The role and function of specific genes and the factors that they encode in bacterial virulence summarize the changing concept of bacterial virulence and the detection and identification strategies used to recognize these genes. The definitions of bacterial virulence and virulence factors have been summarized elsewhere [12].

The Evolution of Pathogenic Bacteria

Pathogens are constantly evolving, because the bacterial and the host population, as well as the ecological conditions that affect the survival and interaction of both, undergo constant changes. A shift towards pathogenicity can be caused by changes in the bacteria, or alternatively by changes in the susceptible hosts or in the success of bacterial survival and contamination routes ex vivo.

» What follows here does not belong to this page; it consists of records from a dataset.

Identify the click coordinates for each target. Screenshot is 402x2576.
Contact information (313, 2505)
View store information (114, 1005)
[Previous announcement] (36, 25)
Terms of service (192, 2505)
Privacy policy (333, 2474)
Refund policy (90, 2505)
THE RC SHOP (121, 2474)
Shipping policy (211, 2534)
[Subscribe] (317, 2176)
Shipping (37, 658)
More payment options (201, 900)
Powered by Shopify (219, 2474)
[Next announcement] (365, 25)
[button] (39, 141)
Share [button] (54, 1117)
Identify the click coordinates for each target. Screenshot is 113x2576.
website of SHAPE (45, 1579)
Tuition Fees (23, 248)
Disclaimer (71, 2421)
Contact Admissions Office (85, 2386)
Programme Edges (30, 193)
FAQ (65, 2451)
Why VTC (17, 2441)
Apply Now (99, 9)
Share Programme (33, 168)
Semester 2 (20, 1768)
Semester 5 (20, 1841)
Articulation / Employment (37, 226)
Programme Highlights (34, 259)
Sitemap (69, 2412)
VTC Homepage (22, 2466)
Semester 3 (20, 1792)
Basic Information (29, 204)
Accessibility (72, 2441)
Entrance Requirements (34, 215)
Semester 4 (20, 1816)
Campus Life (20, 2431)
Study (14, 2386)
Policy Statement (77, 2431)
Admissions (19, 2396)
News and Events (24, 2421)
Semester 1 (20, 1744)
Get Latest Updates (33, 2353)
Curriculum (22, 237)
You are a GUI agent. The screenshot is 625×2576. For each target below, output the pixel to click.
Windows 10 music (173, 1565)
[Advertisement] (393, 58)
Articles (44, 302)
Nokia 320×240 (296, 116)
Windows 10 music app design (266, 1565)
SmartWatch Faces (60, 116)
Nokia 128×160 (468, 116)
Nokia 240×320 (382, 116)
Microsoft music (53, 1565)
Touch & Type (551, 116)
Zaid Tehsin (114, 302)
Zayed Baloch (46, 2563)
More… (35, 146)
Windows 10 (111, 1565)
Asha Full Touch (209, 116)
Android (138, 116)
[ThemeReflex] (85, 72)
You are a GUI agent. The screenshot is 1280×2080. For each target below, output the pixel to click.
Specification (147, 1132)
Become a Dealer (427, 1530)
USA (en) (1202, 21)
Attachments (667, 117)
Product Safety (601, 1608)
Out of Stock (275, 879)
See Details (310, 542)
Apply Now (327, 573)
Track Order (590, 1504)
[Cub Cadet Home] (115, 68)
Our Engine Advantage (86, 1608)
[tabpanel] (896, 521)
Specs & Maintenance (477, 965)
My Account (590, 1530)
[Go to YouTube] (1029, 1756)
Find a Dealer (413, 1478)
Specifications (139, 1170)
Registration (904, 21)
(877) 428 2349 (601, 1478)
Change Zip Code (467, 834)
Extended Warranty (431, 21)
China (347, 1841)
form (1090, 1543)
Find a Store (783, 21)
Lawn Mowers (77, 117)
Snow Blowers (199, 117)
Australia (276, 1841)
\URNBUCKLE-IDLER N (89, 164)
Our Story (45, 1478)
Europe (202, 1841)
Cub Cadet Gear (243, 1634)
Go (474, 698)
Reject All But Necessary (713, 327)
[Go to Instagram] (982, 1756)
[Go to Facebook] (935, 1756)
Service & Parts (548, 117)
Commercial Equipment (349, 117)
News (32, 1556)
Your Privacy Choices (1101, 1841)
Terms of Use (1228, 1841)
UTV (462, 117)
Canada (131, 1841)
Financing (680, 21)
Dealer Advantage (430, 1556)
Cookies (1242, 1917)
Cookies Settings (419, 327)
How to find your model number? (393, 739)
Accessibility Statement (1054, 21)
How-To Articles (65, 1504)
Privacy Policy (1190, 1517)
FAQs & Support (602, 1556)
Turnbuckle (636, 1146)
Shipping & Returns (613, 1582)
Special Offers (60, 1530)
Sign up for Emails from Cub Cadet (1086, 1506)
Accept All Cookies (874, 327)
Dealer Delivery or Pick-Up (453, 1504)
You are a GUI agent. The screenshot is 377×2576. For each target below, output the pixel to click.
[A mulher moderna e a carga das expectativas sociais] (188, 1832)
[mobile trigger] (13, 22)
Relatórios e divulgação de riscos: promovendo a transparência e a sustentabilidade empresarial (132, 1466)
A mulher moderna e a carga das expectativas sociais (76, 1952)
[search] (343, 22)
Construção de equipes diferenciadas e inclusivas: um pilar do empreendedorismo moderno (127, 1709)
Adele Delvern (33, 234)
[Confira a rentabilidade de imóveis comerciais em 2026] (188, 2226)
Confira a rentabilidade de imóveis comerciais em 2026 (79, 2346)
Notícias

Recent data [13] suggest that pathogenic bacteria evolved from related nonpathogenic organisms by genetically acquiring relatively large blocks of genetic material that encode virulence factors, rather than by slow, adaptive evolution of preexisting genes. A disproportionate number of essential virulence determinants, particularly toxins and adherence factors, are found on mobile genetic elements, which can be disseminated to other bacteria by conjugation, transformation and transduction events [13].

An important part of adaptive evolution in bacteria is through genes borne on, transmitted by, and sequestered from external sources. From this perspective, the population and evolutionary dynamics of these elements form an integral part of the process of adaptive evolution in bacteria [18].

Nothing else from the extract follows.